Ist das Thema "Frieden" für die Hilfswerke lukrativ? Erreicht Caritas damit zusätzliche Spendeneinnahmen?

Peter Aeberhard: Natürlich sind wir mit unserem Engagement Teil davon, dass das Thema Frieden langsam "en vogue" kam. Aber rein finanziell ist der Frieden auch heute kein "Geschäft" für die Hilfswerke. Meiner Einschätzung nach decken die Spendeneinnahmen kaum die Kosten für die Aufarbeitung des Themas, geschweige denn den erkannten Bedarf vor Ort.

Wie sieht Ihre Arbeit konkret aus?

Peter Aeberhard: Zur Hauptsache berate und begleite ich Projektverantwortliche bei Caritas Schweiz. Dies ist ein schrittweiser Prozess, der von der Konfliktanalyse über die Begleitung beim Projektbesuch bis zur Diskussion von Änderungsvorschlägen reicht. Ausserdem bin ich für die Weiterbildung der Caritas-MitarbeiterInnen auf diesem Gebiet verantwortlich: Dies geschieht sowohl intern (z.B. Kurse zur Konfliktanalyse oder zu Trauma) wie extern (z.B. Mediationsausbildung bei der Deza).

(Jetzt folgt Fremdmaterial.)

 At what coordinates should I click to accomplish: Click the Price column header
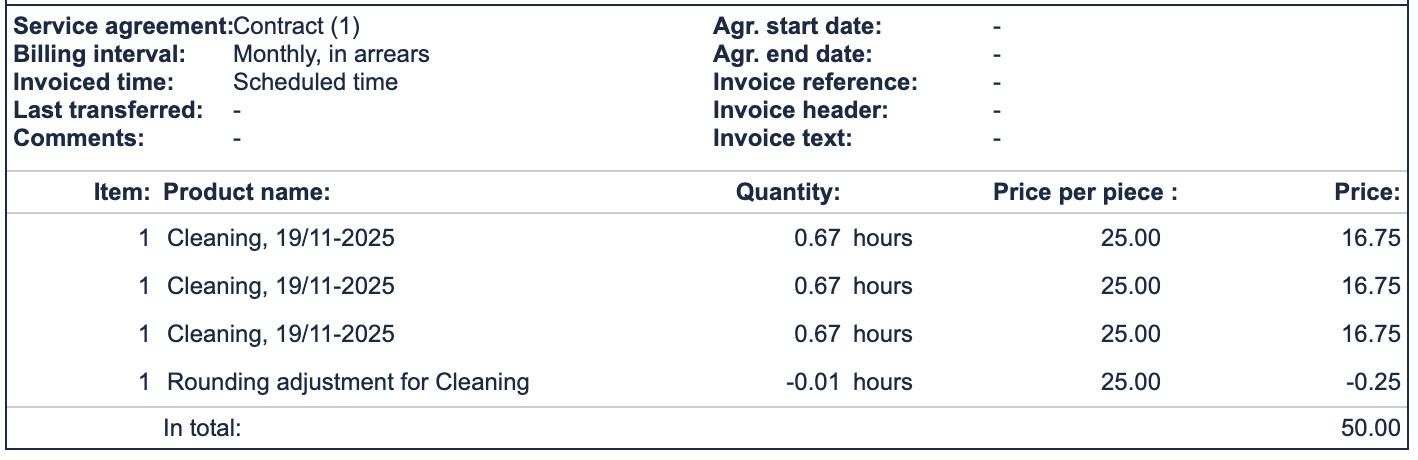pyautogui.click(x=1367, y=193)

Daneben berate ich die Caritas beim gemeinsamen Friedensprogramm der Schweizer Hilfswerke für Mexiko und den von Caritas lancierten Jugendclub.

Friedensarbeit betrifft aber nicht nur Konflikte in den Entwicklungsländern, sondern auch bei uns: Die Weiterbildung punkto Konfliktbewältigung erhöht auch die Sozialkompetenz der Caritas-MitarbeiterInnen. Dadurch lassen sich auch hausinterne Konflikte und solche mit Partnern konstruktiv austragen. Die grundsätzlichen Konfliktmuster und -strategien lassen sich von einzelnen auch auf Gesellschaften übertragen und haben universellen Charakter.

Wie wird Ihre Arbeit von Seiten der Caritas aufgenommen?

Peter Aeberhard: Unterschiedlich. Vor allem Projektverantwortliche für Länder mit aktuellen Konflikten schätzen die Unterstützung durch die Fachstelle. Auf der anderen Seite bedeutet die Einführung von Konfliktbewusstsein in die Entwicklungszusammenarbeit auch mehr Komplexität: In den letzten Jahren hat sich die Maxime für die Hilfswerkarbeit, die Effektivität beim Einsatz der Spendengelder, verändert. Gerade in einem Konfliktgebiet ist ein noch so effektives Hilfsprogramm trotzdem fragwürdig, wenn es z.B. nur einer Konfliktpartei zugute kommt. Bisherige Entwicklungshilfemodelle müssen den neuen konfliktiven Realitäten angepasst werden.

Sie haben die Fachstelle Ende September 2003 verlassen: Wie geht es weiter mit der Friedensarbeit bei der Caritas?

Peter Aeberhard: Zurzeit ist die Stelle vakant, aber die Weiterführung der Friedensarbeit ist mit der Verabschiedung der Positionierung beschlossene Sache. Caritas hat sich damit der Friedensarbeit verpflichtet.

Peter Aeberhard war bis August 2003 Leiter der Caritas-Fachstelle für Konfliktbewältigung und Friedensförderung. Das Gespräch mit Peter Aeberhard fand im September 2003 statt. Die Fragen stellte Detlev Bruggmann.